Grandsons and their grandmother's technology

This is something I wrote a few weeks ago and have neglected to publish. My apologies for not keeping this blog up to date.
The following is for entertainment only. Any resemblance to actual persons is completely coincidental (feel better?).Enjoy!

It's the time of year for pictures. Trees have changed the color of the leaves and abandoned a carpet of them along the neighborhood lawns. The very sky has drained itself of its golden light: azure blue in the afternoon; Fabergé pinks at crisp dawn; sherbet oranges melting of a chill sunset. Charcoal geese have ushered in wet clouds the color of slate and through their honking have brought with them the rumor of winter. Sounds have become muted in the damp, cool air. Mothers unfold comfy sweaters from the bottom drawer. The outdoors smell of cedar and of smoke.
College students call home an extra time during these weeks.
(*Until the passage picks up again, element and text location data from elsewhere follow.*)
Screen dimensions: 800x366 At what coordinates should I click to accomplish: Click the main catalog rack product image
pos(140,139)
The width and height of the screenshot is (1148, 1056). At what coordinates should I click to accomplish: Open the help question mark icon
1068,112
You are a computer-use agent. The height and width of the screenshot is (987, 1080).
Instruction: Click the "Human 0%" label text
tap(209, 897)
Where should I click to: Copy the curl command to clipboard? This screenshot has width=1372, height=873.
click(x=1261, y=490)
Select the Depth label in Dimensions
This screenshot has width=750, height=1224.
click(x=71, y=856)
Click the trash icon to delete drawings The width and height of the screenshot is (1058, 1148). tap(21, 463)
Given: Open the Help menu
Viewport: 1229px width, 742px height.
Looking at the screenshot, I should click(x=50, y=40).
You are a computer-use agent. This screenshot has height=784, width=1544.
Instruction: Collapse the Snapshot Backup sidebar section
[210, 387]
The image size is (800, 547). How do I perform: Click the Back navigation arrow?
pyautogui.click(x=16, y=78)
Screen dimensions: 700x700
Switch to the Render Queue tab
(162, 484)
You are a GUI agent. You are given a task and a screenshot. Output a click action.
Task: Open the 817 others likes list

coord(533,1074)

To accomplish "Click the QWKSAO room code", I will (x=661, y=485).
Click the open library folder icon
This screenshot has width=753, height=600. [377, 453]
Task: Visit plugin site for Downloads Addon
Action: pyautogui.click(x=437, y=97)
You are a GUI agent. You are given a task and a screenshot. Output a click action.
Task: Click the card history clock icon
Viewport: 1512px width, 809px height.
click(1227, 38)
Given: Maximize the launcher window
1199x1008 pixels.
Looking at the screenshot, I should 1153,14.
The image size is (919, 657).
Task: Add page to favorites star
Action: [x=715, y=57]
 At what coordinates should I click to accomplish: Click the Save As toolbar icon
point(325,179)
New moms dress their little boys in all their newest hand-me-downs. They have waited all summer to affirm their assumptions that he'd be a darling version of a little man in a chore coat, and brown leather belt.
Grandmothers everywhere again will take to the task of solving the riddle of their new digital cameras.You've seen them at the city park. They follow the little toddlers around viewing them almost exclusively through the viewfinder on the back of their new cameras. She may stumble unexpectedly as her foot steps from damp, grassy earth into the soft, slow pea gravel. And she'll mutter; or out and out talk to herself or to the camera in her hands as one holds it while the other works buttons on the back and turns a dial on the top. She may appear to be following the camera around, rather than following a possible subject for her photography. She is likely to demand of it, "Now, why won't you let me get back to that one I took earlier?" You may overhear her interject above the camera's silent argument with her, "No, no. You're not going to erase that one." She likely will call out to her daughter, there with her in the park, "This thing won't let me save more than one picture at a time," then ask, "does yours do that?"
Please be kind to these grandmothers. Look out for her safety if you see one. For you may have occasion to find her rebounding repeatedly against an out of the way windbreak wondering aloud "What's this thing doing?" or she may trapped in the corner of the shelter area expressing her bitter disappointment in the down turned camera, "I don't want to be clear over here. Take me back, take me back!"
But, she'll capture those little boys' smiles; the crooked blaze orange hunting cap; the slightly big chore coat and little brown leather belt. And the wind will blow brown paper bag leaves into a pile below the park bench. You'll see less and less of them as the season grows old and dies. They'll be back on one of those warm, false spring days just before February slams the back door and keeps keeps everyone pinned inside for a month. He'll be pulling her along by one hand, while she feels her way along with her feet, scowling as she complains to her newest technological marvel in hand, "No, I don't 'want to delete this image'!"